■ Problem details ■
Pick out each line with the word "Extensions" from the material that follows.

■ Information provided ■
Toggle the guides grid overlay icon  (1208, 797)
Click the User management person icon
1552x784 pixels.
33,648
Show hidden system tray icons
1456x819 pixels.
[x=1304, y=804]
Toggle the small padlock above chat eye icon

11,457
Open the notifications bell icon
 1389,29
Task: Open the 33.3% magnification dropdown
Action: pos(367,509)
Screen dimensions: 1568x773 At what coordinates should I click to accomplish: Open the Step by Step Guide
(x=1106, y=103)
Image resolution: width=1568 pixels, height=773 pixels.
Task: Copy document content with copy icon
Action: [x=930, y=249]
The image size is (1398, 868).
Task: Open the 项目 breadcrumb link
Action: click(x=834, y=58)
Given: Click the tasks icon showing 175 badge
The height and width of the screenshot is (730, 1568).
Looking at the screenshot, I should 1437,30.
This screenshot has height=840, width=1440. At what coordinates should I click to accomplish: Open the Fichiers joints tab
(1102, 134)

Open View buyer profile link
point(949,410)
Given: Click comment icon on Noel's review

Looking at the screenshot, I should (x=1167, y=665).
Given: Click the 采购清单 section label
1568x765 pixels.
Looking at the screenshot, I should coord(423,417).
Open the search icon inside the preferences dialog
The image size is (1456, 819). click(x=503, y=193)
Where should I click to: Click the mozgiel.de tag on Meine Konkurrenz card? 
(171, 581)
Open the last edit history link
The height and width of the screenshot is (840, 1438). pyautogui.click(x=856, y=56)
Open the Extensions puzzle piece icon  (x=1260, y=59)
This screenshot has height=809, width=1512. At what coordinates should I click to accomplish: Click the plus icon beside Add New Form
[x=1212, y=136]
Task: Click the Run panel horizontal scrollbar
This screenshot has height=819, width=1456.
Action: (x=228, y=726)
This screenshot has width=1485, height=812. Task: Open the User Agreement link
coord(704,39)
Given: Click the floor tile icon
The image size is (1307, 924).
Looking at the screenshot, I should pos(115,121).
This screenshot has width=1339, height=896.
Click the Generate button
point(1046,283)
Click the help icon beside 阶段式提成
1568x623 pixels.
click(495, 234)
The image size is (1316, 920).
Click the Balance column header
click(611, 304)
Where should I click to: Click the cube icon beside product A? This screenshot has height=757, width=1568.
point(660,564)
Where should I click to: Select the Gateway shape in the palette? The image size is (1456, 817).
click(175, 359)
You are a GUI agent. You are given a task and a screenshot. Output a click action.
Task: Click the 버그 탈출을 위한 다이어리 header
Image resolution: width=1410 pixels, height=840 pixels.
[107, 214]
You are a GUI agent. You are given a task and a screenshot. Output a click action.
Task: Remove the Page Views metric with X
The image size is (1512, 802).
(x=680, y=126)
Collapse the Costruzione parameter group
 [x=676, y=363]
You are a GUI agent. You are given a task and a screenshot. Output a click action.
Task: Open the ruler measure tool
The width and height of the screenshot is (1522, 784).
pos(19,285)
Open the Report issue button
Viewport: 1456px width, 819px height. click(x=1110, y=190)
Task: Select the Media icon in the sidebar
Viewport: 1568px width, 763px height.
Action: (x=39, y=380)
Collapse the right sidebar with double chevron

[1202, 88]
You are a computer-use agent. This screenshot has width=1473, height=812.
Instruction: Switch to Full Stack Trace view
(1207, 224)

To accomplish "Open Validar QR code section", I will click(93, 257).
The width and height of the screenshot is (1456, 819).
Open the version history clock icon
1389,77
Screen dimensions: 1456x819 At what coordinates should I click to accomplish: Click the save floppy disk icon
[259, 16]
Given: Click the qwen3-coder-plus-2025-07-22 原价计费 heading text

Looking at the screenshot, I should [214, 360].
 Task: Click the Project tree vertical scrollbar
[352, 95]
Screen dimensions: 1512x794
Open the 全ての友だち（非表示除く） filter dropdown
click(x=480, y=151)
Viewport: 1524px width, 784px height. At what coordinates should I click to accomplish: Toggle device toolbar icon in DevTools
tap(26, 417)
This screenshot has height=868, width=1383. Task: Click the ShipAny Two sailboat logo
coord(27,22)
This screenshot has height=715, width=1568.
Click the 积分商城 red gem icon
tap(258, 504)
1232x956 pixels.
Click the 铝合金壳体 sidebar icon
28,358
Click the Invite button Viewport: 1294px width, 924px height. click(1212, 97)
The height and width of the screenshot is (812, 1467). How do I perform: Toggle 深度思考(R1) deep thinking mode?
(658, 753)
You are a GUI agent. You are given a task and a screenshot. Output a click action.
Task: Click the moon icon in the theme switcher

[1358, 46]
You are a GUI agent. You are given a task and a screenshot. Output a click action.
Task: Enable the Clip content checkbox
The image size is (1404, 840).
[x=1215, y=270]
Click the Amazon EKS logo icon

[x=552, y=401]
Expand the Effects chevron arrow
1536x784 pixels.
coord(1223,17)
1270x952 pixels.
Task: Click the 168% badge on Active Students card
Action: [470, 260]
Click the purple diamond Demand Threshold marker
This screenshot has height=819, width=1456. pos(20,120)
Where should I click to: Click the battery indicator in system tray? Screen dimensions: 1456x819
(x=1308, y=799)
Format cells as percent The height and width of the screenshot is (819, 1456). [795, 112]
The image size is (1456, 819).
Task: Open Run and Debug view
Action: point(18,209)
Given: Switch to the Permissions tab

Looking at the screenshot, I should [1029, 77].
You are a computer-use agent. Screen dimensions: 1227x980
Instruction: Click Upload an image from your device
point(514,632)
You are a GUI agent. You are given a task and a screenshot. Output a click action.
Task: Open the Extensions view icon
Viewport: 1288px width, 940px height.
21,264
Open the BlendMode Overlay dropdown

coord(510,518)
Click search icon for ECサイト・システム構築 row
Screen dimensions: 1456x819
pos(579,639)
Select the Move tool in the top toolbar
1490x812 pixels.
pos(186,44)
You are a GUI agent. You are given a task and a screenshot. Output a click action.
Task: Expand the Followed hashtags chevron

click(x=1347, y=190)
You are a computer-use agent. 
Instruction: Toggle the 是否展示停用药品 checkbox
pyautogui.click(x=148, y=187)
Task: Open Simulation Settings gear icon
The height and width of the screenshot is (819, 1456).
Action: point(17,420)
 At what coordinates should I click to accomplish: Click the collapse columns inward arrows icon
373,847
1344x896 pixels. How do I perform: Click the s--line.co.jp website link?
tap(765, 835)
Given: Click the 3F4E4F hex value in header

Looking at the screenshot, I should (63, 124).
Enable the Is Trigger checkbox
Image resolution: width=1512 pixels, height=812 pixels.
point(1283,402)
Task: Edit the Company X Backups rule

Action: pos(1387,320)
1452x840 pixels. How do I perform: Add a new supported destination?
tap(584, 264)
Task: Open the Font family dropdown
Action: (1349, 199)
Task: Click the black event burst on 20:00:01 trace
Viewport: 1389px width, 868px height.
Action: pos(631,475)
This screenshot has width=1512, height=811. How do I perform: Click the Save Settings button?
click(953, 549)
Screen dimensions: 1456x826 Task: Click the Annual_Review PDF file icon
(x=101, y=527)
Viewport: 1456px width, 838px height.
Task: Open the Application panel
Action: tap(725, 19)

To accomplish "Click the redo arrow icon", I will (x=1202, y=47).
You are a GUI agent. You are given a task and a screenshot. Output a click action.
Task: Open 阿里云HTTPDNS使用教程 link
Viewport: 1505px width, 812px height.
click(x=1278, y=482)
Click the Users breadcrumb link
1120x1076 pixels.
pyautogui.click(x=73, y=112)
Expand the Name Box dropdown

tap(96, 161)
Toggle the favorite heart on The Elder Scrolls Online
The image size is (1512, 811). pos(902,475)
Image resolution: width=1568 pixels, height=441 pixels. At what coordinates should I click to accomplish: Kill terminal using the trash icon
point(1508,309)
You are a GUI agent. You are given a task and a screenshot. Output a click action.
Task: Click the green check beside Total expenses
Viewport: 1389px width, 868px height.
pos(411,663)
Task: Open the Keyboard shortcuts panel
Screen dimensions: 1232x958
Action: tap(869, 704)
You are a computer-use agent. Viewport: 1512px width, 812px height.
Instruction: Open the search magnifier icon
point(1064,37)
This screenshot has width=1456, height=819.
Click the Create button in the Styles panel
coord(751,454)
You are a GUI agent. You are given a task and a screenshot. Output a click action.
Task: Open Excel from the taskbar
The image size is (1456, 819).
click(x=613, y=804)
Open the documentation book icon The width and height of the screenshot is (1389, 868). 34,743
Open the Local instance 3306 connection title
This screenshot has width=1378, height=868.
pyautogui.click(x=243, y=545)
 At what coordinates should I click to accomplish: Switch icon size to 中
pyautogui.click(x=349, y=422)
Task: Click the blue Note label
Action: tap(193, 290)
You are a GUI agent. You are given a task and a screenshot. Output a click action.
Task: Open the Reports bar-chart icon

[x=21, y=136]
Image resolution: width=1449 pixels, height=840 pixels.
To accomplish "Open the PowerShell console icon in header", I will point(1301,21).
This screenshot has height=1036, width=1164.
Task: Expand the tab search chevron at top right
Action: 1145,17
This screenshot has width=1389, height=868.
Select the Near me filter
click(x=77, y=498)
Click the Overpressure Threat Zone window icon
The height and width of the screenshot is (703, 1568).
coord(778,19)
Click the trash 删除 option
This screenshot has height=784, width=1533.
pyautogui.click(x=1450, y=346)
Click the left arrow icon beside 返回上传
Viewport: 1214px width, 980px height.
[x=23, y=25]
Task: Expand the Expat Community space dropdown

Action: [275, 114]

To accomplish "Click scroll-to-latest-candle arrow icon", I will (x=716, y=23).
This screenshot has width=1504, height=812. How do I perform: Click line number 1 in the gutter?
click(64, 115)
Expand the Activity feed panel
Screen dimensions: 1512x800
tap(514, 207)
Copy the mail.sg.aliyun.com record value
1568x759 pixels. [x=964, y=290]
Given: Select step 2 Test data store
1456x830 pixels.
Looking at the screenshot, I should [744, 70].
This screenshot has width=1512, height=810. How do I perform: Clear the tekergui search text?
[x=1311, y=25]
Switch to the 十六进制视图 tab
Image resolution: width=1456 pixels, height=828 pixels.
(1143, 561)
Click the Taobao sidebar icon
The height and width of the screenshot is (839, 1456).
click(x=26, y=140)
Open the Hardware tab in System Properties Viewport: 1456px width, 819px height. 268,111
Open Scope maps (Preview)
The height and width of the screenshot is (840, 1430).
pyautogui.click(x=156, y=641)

■ Solution to this exercise ■
Open the Extensions puzzle piece icon  (x=1260, y=59)
Task: Open the Extensions view icon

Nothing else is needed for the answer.